- **TASKS AND EXERCISES**:
1. List every person the text below on the Federal Reserve and income taxes mentions by name.
2. In the text below on the Federal Reserve and income taxes, condense the paragraph beginning "Occasionally, however, majorities share" into a short bulleted list that keeps its main points.
3. According to the text below on the Federal Reserve and income taxes, for how long does the writer suggest suspending income taxes?

- **EXTRACTED TEXT**:

Dr. Paul's bill in congress to audit the Federal Reserve (HR 1207) and Senator Sanders' companion bill in the Senate (S 604) address a big part of the problem, Federal Reserve secrecy and its consequent licence. Auditing the Federal Reserve would likely reveal accounting and investment practices to shame the Mafia, but the audit campaign remains aloof from plain folks. Without pressure from the little guy, the market value of the audit bills cannot compete with the buying power of big finance on the congressional trading floor.

Occasionally, however, majorities share the frustrations of rebels, and now is one of those momentous times. The majority is angered over presumptuous looting by their overseers, hence, receptive to revolutionary ideas. Radical solutions like abolishing the Federal Reserve Bank and the Internal Revenue Service hold more promise than usual, but the average Joe trembles at the prospect of confronting sacred idols of public adoration and submission. To challenge these venerable relics in the past was to banish apostates to political deserts and social caverns. The boldest tax heretics have wound up in the hoosegow.

Lone taxpayers need not, however, step into the path of an onrushing IRS Freightliner. It is not recommended for patriots to stop paying income taxes a la Irwin Schiff on the less than thin chance that the courts would enforce the Fourth and Fifth Amendments to the Constitution. Few of them would relish sharing a prison cell with the quixotic old tax warrior.
For any chance of success, a new strategy must be delicate, uncomplicated, and popular. Ordinary workers will not respond to confusing intellectual appeals. Rather, they answer pleas of the heart and belly. On that front, suspending income taxes briefly, say for one year, would attack the foundation which permits a misguided government to burden average Americans improperly, to wit, obedient taxpayer submission. If that could be done in a way that would not invite immediate IRS audits, it would reward taxpayers to cease their docility. For their hearts it creates an opportunity to get even for having to bankroll the bungling and shady dealing of politically connected tycoons.

- **DATASET EXTRACT**:
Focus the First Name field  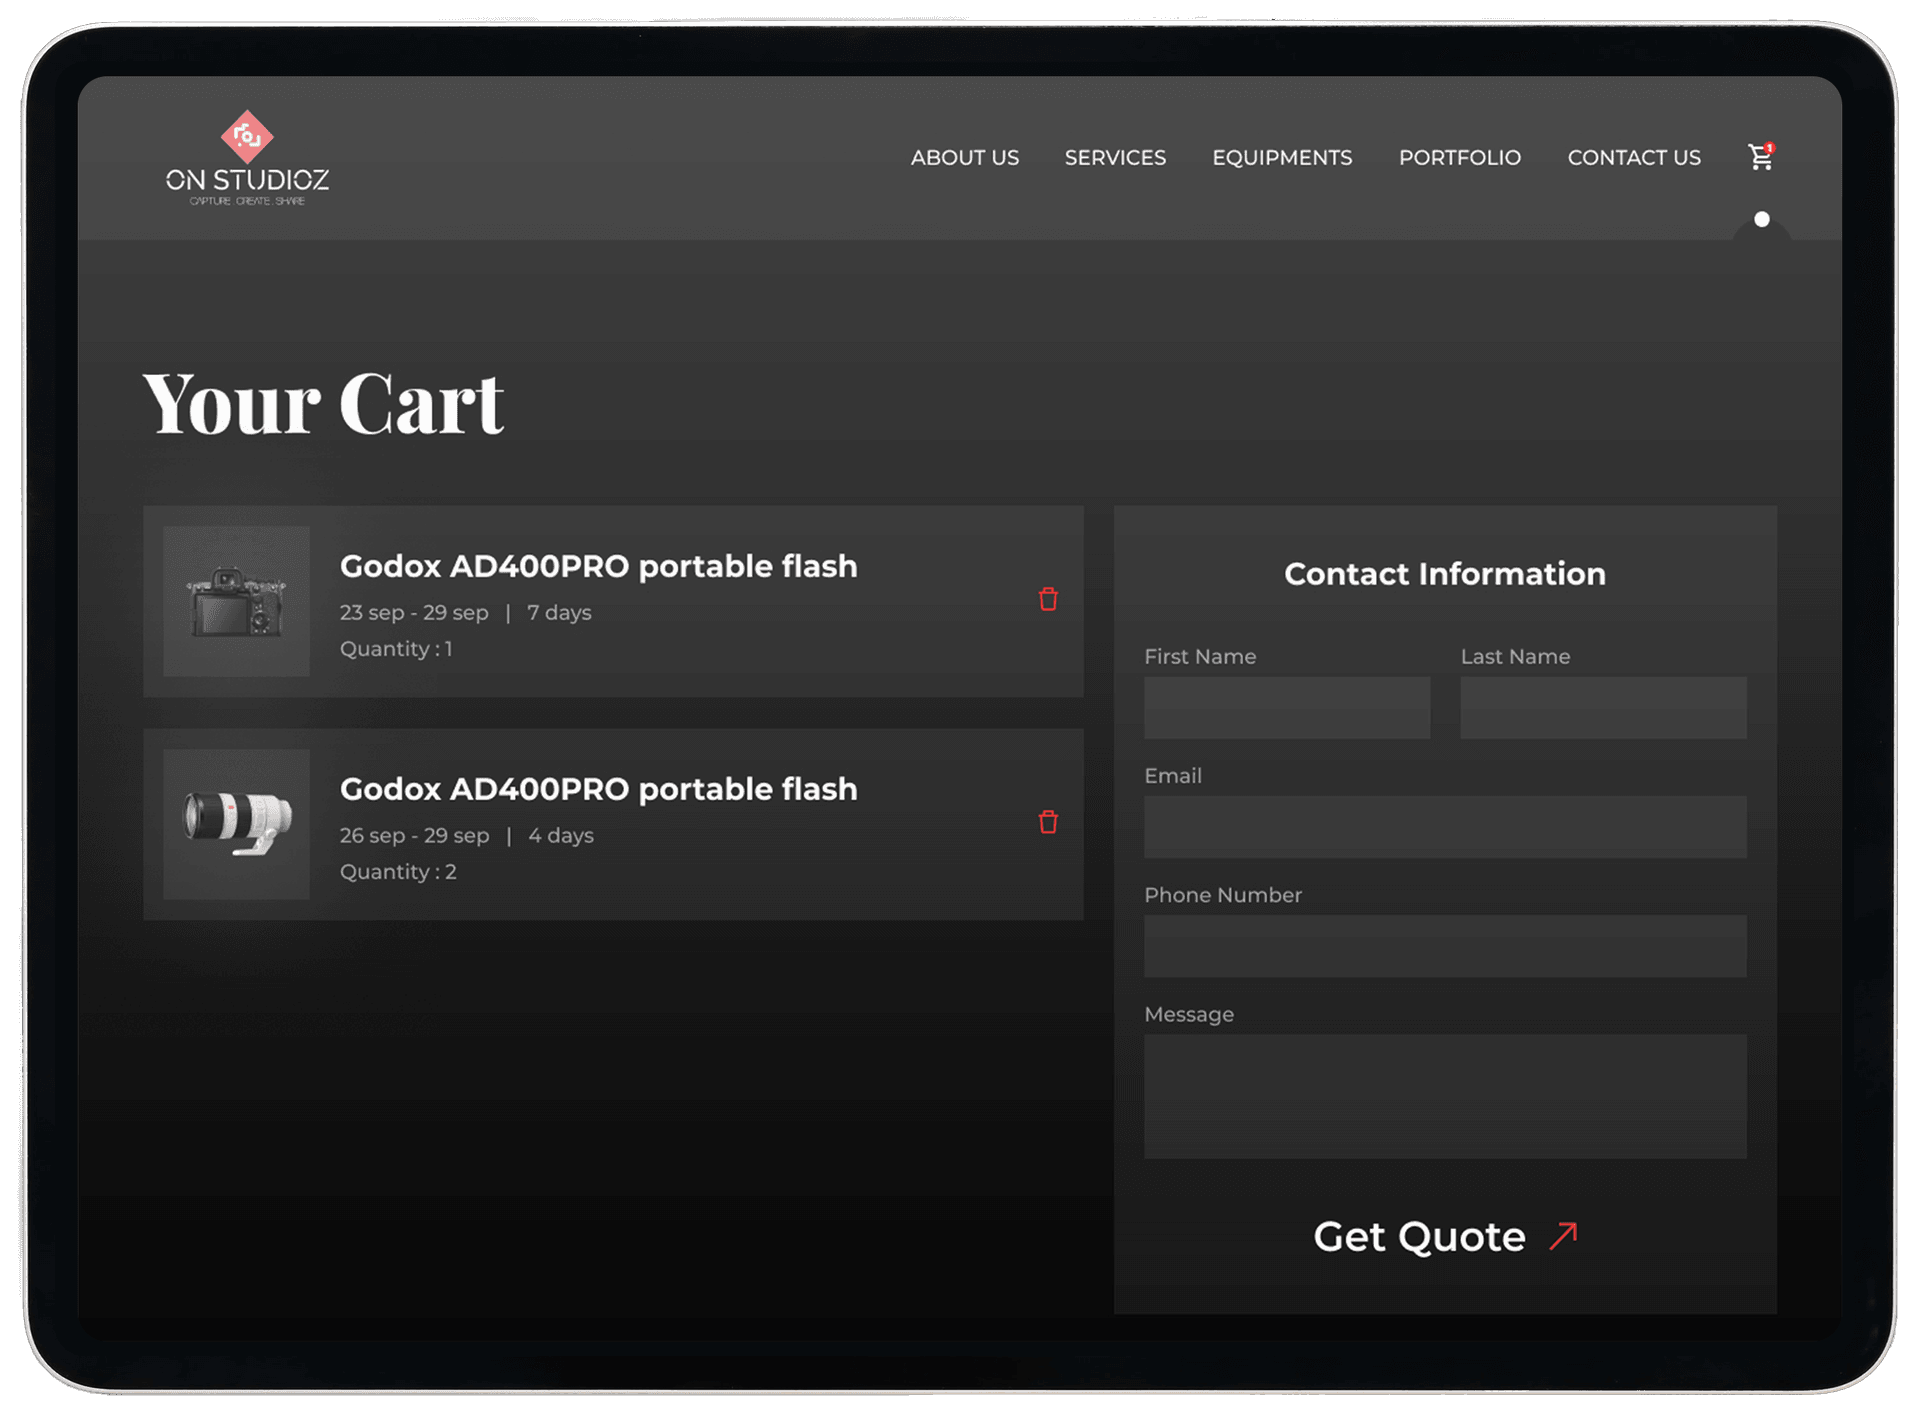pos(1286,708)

...

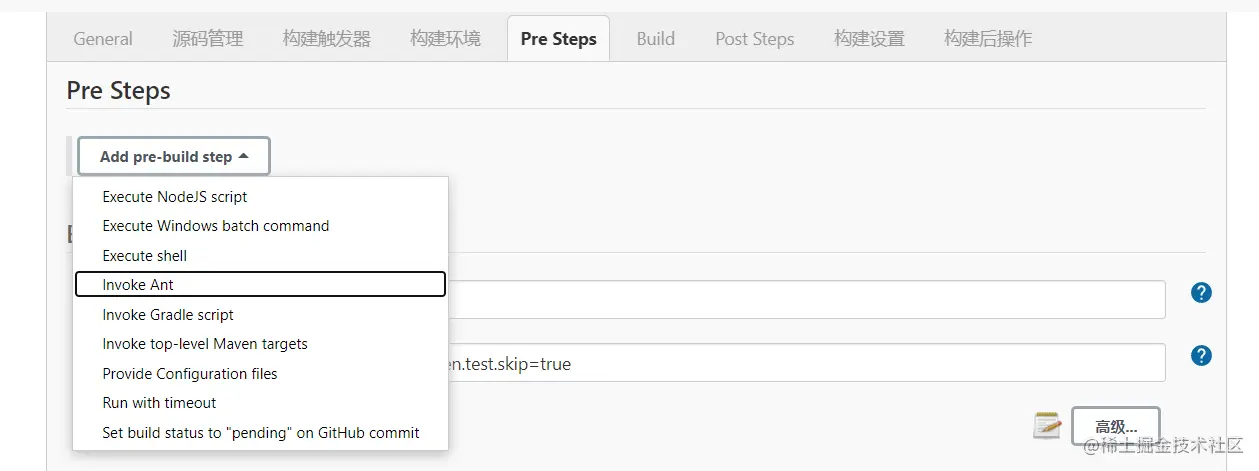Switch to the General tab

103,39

- **RESULTS OF THE TASKS**:
1.
- Dr. Paul
- Senator Sanders
- Irwin Schiff

2.
- Now is a rare time when the majority shares the frustrations of rebels.
- Angered by looting from those above them, people are open to revolutionary ideas.
- Radical ideas such as abolishing the Federal Reserve Bank and the IRS hold more promise than usual.
- The average person still fears confronting these revered institutions.
- Past challengers were pushed into political and social exile, and the boldest tax resisters went to jail.

3. Briefly, for example for one year.